# U-Turn on one-way street



## Guest (Jun 23, 2008)

My cousin's, neighbor's aunt, has a housecleaner from Brazil, who has a nephew that lives next door to a Veterinarian who got a ticket from a trooper for making an "illegal" U-Turn on a one-way street. Because of the language barrier, I was asked to come to Ask-A-Cop and ask some of you "cops" a few questions.

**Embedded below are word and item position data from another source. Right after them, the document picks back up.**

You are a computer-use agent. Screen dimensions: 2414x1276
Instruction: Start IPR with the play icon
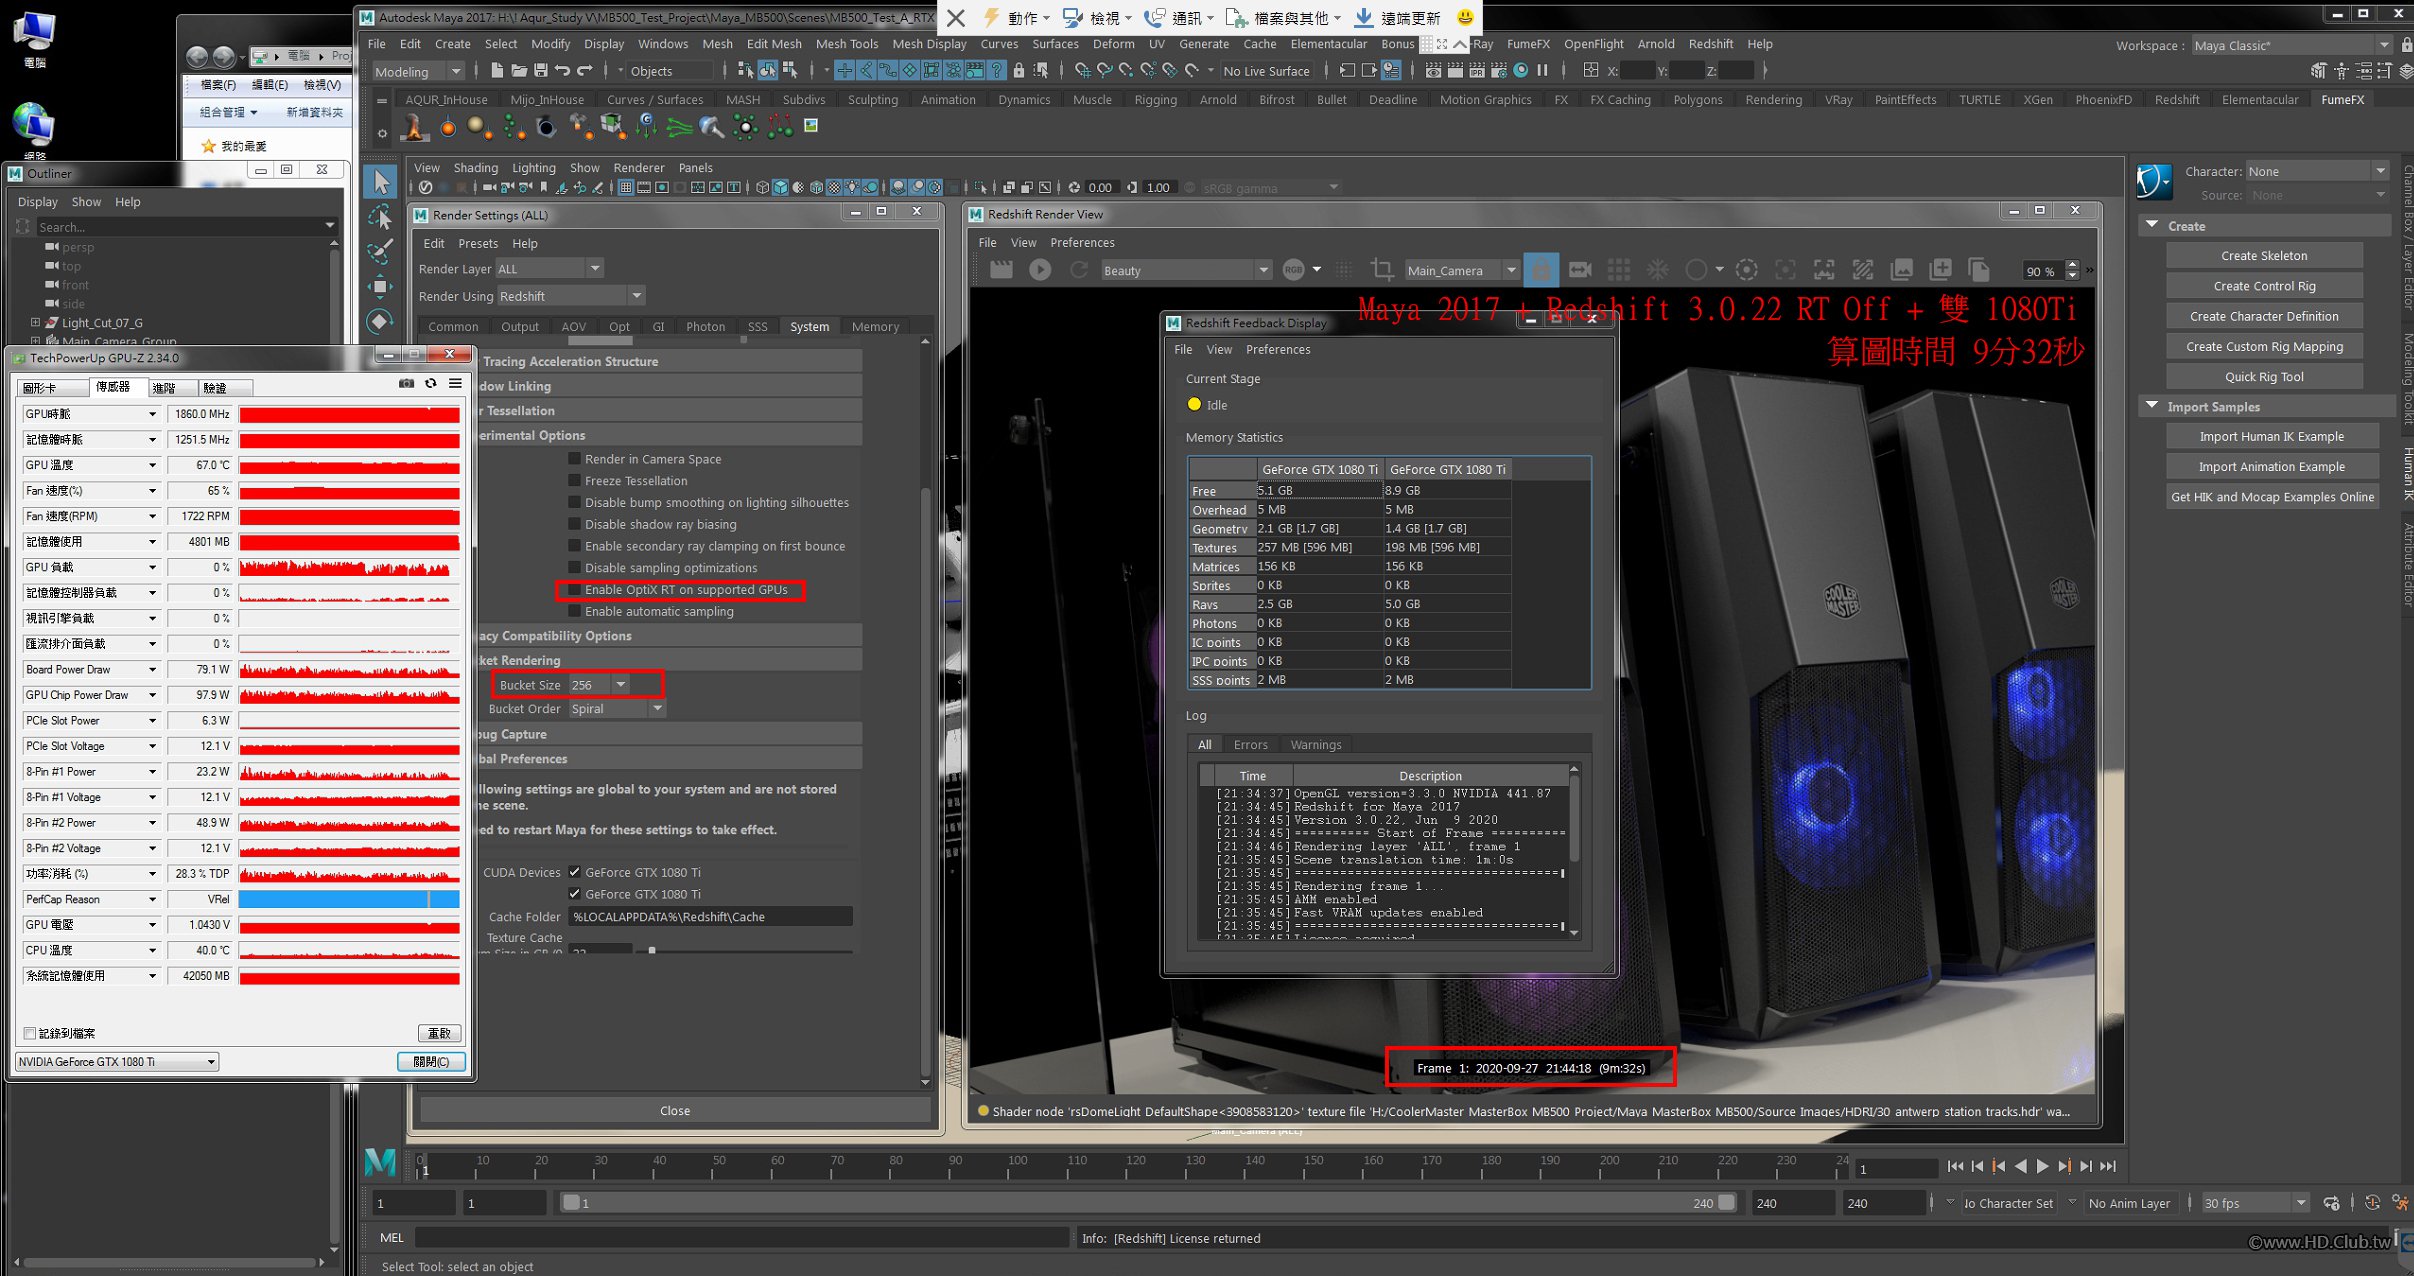(1040, 270)
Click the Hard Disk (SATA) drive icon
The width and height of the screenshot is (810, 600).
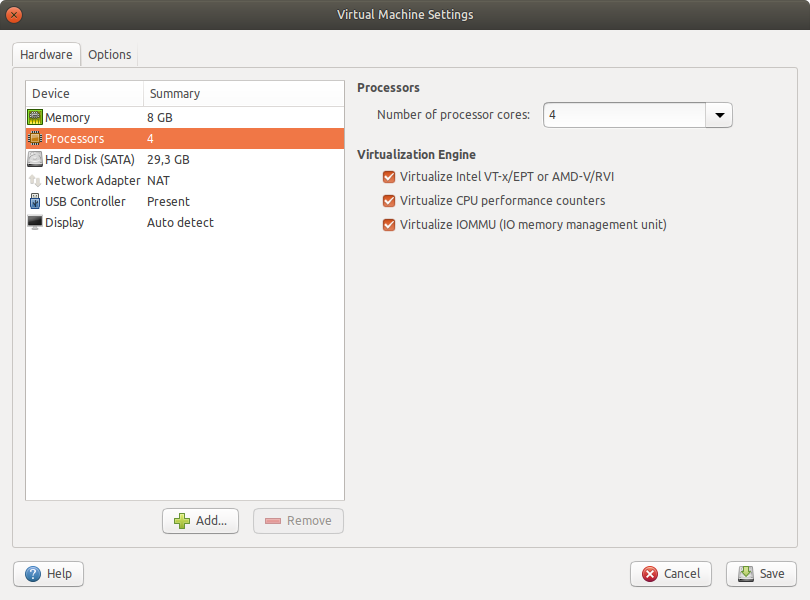35,160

1) There were no signs prohibiting U-Turns at this intersection. How can it be illegal?
2) The trooper was very upset with the driver and yelled at him. Because he speaks little to no English, he thinks the trooper swore at him. Isn't it true that a trooper has to have his cover on when he swears at you? If this is true, can Elmerduerdo file a citizen's complaint?
3) The trooper wrote A12345678 for Elmerduerdo's license number. He has never been issued a license since his raft ride to the States last summer. Isn't this a mistake on the trooper's behalf and shouldn't the citation be voided out?
4) Elmerduerdo read in the Hispanic version of the Boston Phoenix that if he donates money to Guy Glodis' Presidential Campaign he can become a Deputy. Will this make him above the law and exempt from all Ch 90 violations?
5) If Elmerduerdo purchases the Amber Strobe for sale in the Duty Gear For Sale Forum, can he make U-Turns on one-way streets in the future?


----------



## CJIS (Mar 12, 2005)

Good one Sniper


----------



## Hb13 (Aug 2, 2006)

Sniper said:


> My cousin's, neighbor's aunt, has a housecleaner from Brazil, who has a nephew that lives next door to a Veterinarian who got a ticket from a trooper for making an "illegal" U-Turn on a one-way street. Because of the language barrier, I was asked to come to Ask-A-Cop and ask some of you "cops" a few questions.
> 
> 1) There were no signs prohibiting U-Turns at this intersection. How can it be illegal?
> 2) The trooper was very upset with the driver and yelled at him. Because he speaks little to no English, he thinks the trooper swore at him. Isn't it true that a trooper has to have his cover on when he swears at you? If this is true, can Elmerduerdo file a citizen's complaint?
> ...


:L:


----------



## Dazy5 (Jan 25, 2008)

Sniper said:


> My cousin's, neighbor's aunt, has a housecleaner from Brazil, who has a nephew that lives next door to a Veterinarian who got a ticket from a trooper for making an "illegal" U-Turn on a one-way street. Because of the language barrier, I was asked to come to Ask-A-Cop and ask some of you "cops" a few questions.
> 
> 1) There were no signs prohibiting U-Turns at this intersection. How can it be illegal?
> *It's not. If there are no signs, it's fair game.*
> ...


I'm not a cop, but I think I pretty much nailed these questions. I wish Deputy Elmerduerdo the best of luck.


----------



## Tuna (Jun 1, 2006)

Sniper said:


> My cousin's, neighbor's aunt, has a housecleaner from Brazil, who has a nephew that lives next door to a Veterinarian who got a ticket from a trooper for making an "illegal" U-Turn on a one-way street. Because of the language barrier, I was asked to come to Ask-A-Cop and ask some of you "cops" a few questions.
> 
> 1) There were no signs prohibiting U-Turns at this intersection. How can it be illegal?
> 2) The trooper was very upset with the driver and yelled at him. Because he speaks little to no English, he thinks the trooper swore at him. Isn't it true that a trooper has to have his cover on when he swears at you? If this is true, can Elmerduerdo file a citizen's complaint?
> ...


BAAA HAAA HAAAAA:L::L::L::L:


----------



## mpd61 (Aug 7, 2002)

Absolutely priceless...:-D


----------



## justanotherparatrooper (Aug 27, 2006)

Pretty much hit every point Snipe...nice!


----------